- [REQUEST] Copy each of the entries below word for word, without changing anything.

╭──

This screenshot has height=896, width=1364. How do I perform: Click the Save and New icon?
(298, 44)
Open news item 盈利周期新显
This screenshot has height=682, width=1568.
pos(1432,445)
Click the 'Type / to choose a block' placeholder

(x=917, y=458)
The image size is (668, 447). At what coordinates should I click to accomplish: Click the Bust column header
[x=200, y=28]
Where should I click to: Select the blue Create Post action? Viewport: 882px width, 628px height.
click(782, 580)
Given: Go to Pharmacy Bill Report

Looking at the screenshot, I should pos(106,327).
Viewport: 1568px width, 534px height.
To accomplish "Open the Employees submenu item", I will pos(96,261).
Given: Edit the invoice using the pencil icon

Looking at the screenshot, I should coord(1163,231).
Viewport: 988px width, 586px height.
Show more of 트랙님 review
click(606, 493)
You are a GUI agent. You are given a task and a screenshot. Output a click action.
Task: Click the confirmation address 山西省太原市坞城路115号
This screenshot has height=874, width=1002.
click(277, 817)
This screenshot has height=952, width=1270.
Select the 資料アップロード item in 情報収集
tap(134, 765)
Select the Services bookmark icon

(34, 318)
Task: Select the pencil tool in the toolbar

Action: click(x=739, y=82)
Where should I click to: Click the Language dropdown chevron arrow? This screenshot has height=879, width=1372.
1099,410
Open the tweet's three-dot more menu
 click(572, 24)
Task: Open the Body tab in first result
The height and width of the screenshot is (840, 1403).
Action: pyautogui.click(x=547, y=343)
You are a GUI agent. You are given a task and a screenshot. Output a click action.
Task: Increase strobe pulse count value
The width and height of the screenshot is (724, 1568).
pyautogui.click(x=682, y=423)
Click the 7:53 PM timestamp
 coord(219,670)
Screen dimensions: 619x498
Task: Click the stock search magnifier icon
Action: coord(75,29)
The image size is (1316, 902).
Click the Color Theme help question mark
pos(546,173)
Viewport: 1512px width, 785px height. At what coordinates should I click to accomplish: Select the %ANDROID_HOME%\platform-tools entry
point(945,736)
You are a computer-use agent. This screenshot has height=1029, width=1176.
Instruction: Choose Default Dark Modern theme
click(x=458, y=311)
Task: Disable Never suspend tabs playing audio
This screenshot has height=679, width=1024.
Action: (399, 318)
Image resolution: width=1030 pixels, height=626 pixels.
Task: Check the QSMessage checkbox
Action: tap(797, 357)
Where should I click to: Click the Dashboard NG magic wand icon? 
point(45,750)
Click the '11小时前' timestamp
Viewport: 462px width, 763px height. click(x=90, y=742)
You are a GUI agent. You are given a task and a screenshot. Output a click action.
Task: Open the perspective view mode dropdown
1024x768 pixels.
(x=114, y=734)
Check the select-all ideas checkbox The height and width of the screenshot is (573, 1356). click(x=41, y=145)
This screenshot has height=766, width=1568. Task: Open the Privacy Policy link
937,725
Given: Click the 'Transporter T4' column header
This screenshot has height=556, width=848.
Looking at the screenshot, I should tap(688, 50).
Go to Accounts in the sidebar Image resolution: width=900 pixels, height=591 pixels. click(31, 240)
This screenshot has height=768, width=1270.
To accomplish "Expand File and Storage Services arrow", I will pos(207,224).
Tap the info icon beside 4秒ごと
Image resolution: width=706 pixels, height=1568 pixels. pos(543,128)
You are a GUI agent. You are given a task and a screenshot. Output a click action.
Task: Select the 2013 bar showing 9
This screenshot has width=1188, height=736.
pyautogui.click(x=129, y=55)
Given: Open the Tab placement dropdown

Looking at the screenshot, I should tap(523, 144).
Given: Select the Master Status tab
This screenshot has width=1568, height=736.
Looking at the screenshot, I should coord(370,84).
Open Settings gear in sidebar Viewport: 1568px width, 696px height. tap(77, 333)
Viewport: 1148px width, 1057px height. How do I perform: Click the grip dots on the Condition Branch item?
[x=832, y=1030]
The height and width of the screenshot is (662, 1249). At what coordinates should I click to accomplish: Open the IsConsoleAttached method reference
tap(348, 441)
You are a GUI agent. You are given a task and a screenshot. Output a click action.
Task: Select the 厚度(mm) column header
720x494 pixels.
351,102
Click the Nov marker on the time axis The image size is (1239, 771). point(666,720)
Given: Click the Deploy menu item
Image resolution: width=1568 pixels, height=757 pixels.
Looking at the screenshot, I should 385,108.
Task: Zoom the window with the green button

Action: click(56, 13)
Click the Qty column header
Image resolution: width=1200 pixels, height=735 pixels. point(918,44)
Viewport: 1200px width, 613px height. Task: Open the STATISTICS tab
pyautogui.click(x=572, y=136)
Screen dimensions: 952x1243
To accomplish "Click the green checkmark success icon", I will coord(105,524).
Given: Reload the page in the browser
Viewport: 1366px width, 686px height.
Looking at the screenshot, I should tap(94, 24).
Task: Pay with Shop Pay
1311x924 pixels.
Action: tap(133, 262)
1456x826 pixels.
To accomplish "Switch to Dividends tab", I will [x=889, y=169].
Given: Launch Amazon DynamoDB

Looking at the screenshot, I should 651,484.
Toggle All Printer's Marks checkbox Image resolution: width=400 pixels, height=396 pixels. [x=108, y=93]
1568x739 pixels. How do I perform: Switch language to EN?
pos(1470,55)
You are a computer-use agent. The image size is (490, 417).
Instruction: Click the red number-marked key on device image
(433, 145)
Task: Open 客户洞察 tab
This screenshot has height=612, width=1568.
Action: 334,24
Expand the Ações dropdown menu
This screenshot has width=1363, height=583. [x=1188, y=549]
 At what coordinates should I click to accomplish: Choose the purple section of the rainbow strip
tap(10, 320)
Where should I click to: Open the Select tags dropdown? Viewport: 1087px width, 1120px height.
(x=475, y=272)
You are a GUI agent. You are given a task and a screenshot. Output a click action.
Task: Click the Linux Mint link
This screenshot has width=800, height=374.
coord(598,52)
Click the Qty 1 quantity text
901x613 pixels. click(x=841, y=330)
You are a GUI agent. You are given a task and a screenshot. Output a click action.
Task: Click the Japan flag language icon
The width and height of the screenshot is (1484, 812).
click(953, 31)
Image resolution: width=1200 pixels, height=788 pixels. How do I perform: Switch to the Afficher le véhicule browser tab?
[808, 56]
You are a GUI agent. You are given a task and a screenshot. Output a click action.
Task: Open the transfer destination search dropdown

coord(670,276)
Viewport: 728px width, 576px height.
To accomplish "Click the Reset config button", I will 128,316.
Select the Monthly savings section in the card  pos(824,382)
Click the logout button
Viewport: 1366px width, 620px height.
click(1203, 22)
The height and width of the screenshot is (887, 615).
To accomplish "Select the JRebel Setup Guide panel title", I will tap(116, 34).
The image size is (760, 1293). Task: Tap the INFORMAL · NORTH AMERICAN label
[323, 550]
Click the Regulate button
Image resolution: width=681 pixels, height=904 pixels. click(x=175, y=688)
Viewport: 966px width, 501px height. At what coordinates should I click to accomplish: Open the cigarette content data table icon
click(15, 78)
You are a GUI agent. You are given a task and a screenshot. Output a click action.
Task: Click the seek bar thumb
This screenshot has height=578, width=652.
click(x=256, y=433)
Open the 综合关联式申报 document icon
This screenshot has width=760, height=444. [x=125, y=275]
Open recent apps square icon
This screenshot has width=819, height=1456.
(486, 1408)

╰──

- [FINAL ANSWER]
This screenshot has height=896, width=1364. How do I perform: Click the Save and New icon?
(298, 44)
Open news item 盈利周期新显
This screenshot has height=682, width=1568.
pos(1432,445)
Click the 'Type / to choose a block' placeholder

(x=917, y=458)
The image size is (668, 447). At what coordinates should I click to accomplish: Click the Bust column header
[x=200, y=28]
Where should I click to: Select the blue Create Post action? Viewport: 882px width, 628px height.
click(782, 580)
Given: Go to Pharmacy Bill Report

Looking at the screenshot, I should pos(106,327).
Viewport: 1568px width, 534px height.
To accomplish "Open the Employees submenu item", I will pos(96,261).
Given: Edit the invoice using the pencil icon

Looking at the screenshot, I should coord(1163,231).
Viewport: 988px width, 586px height.
Show more of 트랙님 review
click(606, 493)
You are a GUI agent. You are given a task and a screenshot. Output a click action.
Task: Click the confirmation address 山西省太原市坞城路115号
This screenshot has height=874, width=1002.
click(277, 817)
This screenshot has height=952, width=1270.
Select the 資料アップロード item in 情報収集
tap(134, 765)
Select the Services bookmark icon

(34, 318)
Task: Select the pencil tool in the toolbar

Action: click(x=739, y=82)
Where should I click to: Click the Language dropdown chevron arrow? This screenshot has height=879, width=1372.
1099,410
Open the tweet's three-dot more menu
 click(572, 24)
Task: Open the Body tab in first result
The height and width of the screenshot is (840, 1403).
Action: pyautogui.click(x=547, y=343)
You are a GUI agent. You are given a task and a screenshot. Output a click action.
Task: Increase strobe pulse count value
The width and height of the screenshot is (724, 1568).
pyautogui.click(x=682, y=423)
Click the 7:53 PM timestamp
 coord(219,670)
Screen dimensions: 619x498
Task: Click the stock search magnifier icon
Action: coord(75,29)
The image size is (1316, 902).
Click the Color Theme help question mark
pos(546,173)
Viewport: 1512px width, 785px height. At what coordinates should I click to accomplish: Select the %ANDROID_HOME%\platform-tools entry
point(945,736)
You are a computer-use agent. This screenshot has height=1029, width=1176.
Instruction: Choose Default Dark Modern theme
click(x=458, y=311)
Task: Disable Never suspend tabs playing audio
This screenshot has height=679, width=1024.
Action: (399, 318)
Image resolution: width=1030 pixels, height=626 pixels.
Task: Check the QSMessage checkbox
Action: tap(797, 357)
Where should I click to: Click the Dashboard NG magic wand icon? 
point(45,750)
Click the '11小时前' timestamp
Viewport: 462px width, 763px height. click(x=90, y=742)
You are a GUI agent. You are given a task and a screenshot. Output a click action.
Task: Open the perspective view mode dropdown
1024x768 pixels.
(x=114, y=734)
Check the select-all ideas checkbox The height and width of the screenshot is (573, 1356). click(x=41, y=145)
This screenshot has height=766, width=1568. Task: Open the Privacy Policy link
937,725
Given: Click the 'Transporter T4' column header
This screenshot has height=556, width=848.
Looking at the screenshot, I should tap(688, 50).
Go to Accounts in the sidebar Image resolution: width=900 pixels, height=591 pixels. click(31, 240)
This screenshot has height=768, width=1270.
To accomplish "Expand File and Storage Services arrow", I will pos(207,224).
Tap the info icon beside 4秒ごと
Image resolution: width=706 pixels, height=1568 pixels. pos(543,128)
You are a GUI agent. You are given a task and a screenshot. Output a click action.
Task: Select the 2013 bar showing 9
This screenshot has width=1188, height=736.
pyautogui.click(x=129, y=55)
Given: Open the Tab placement dropdown

Looking at the screenshot, I should tap(523, 144).
Given: Select the Master Status tab
This screenshot has width=1568, height=736.
Looking at the screenshot, I should coord(370,84).
Open Settings gear in sidebar Viewport: 1568px width, 696px height. tap(77, 333)
Viewport: 1148px width, 1057px height. How do I perform: Click the grip dots on the Condition Branch item?
[x=832, y=1030]
The height and width of the screenshot is (662, 1249). At what coordinates should I click to accomplish: Open the IsConsoleAttached method reference
tap(348, 441)
You are a GUI agent. You are given a task and a screenshot. Output a click action.
Task: Select the 厚度(mm) column header
720x494 pixels.
351,102
Click the Nov marker on the time axis The image size is (1239, 771). point(666,720)
Given: Click the Deploy menu item
Image resolution: width=1568 pixels, height=757 pixels.
Looking at the screenshot, I should 385,108.
Task: Zoom the window with the green button

Action: click(56, 13)
Click the Qty column header
Image resolution: width=1200 pixels, height=735 pixels. point(918,44)
Viewport: 1200px width, 613px height. Task: Open the STATISTICS tab
pyautogui.click(x=572, y=136)
Screen dimensions: 952x1243
To accomplish "Click the green checkmark success icon", I will coord(105,524).
Given: Reload the page in the browser
Viewport: 1366px width, 686px height.
Looking at the screenshot, I should tap(94, 24).
Task: Pay with Shop Pay
1311x924 pixels.
Action: tap(133, 262)
1456x826 pixels.
To accomplish "Switch to Dividends tab", I will [x=889, y=169].
Given: Launch Amazon DynamoDB

Looking at the screenshot, I should 651,484.
Toggle All Printer's Marks checkbox Image resolution: width=400 pixels, height=396 pixels. [x=108, y=93]
1568x739 pixels. How do I perform: Switch language to EN?
pos(1470,55)
You are a computer-use agent. The image size is (490, 417).
Instruction: Click the red number-marked key on device image
(433, 145)
Task: Open 客户洞察 tab
This screenshot has height=612, width=1568.
Action: 334,24
Expand the Ações dropdown menu
This screenshot has width=1363, height=583. [x=1188, y=549]
 At what coordinates should I click to accomplish: Choose the purple section of the rainbow strip
tap(10, 320)
Where should I click to: Open the Select tags dropdown? Viewport: 1087px width, 1120px height.
(x=475, y=272)
You are a GUI agent. You are given a task and a screenshot. Output a click action.
Task: Click the Linux Mint link
This screenshot has width=800, height=374.
coord(598,52)
Click the Qty 1 quantity text
901x613 pixels. click(x=841, y=330)
You are a GUI agent. You are given a task and a screenshot. Output a click action.
Task: Click the Japan flag language icon
The width and height of the screenshot is (1484, 812).
click(953, 31)
Image resolution: width=1200 pixels, height=788 pixels. How do I perform: Switch to the Afficher le véhicule browser tab?
[808, 56]
You are a GUI agent. You are given a task and a screenshot. Output a click action.
Task: Open the transfer destination search dropdown

coord(670,276)
Viewport: 728px width, 576px height.
To accomplish "Click the Reset config button", I will 128,316.
Select the Monthly savings section in the card  pos(824,382)
Click the logout button
Viewport: 1366px width, 620px height.
click(1203, 22)
The height and width of the screenshot is (887, 615).
To accomplish "Select the JRebel Setup Guide panel title", I will tap(116, 34).
The image size is (760, 1293). Task: Tap the INFORMAL · NORTH AMERICAN label
[323, 550]
Click the Regulate button
Image resolution: width=681 pixels, height=904 pixels. click(x=175, y=688)
Viewport: 966px width, 501px height. At what coordinates should I click to accomplish: Open the cigarette content data table icon
click(15, 78)
You are a GUI agent. You are given a task and a screenshot. Output a click action.
Task: Click the seek bar thumb
This screenshot has height=578, width=652.
click(x=256, y=433)
Open the 综合关联式申报 document icon
This screenshot has width=760, height=444. [x=125, y=275]
Open recent apps square icon
This screenshot has width=819, height=1456.
(486, 1408)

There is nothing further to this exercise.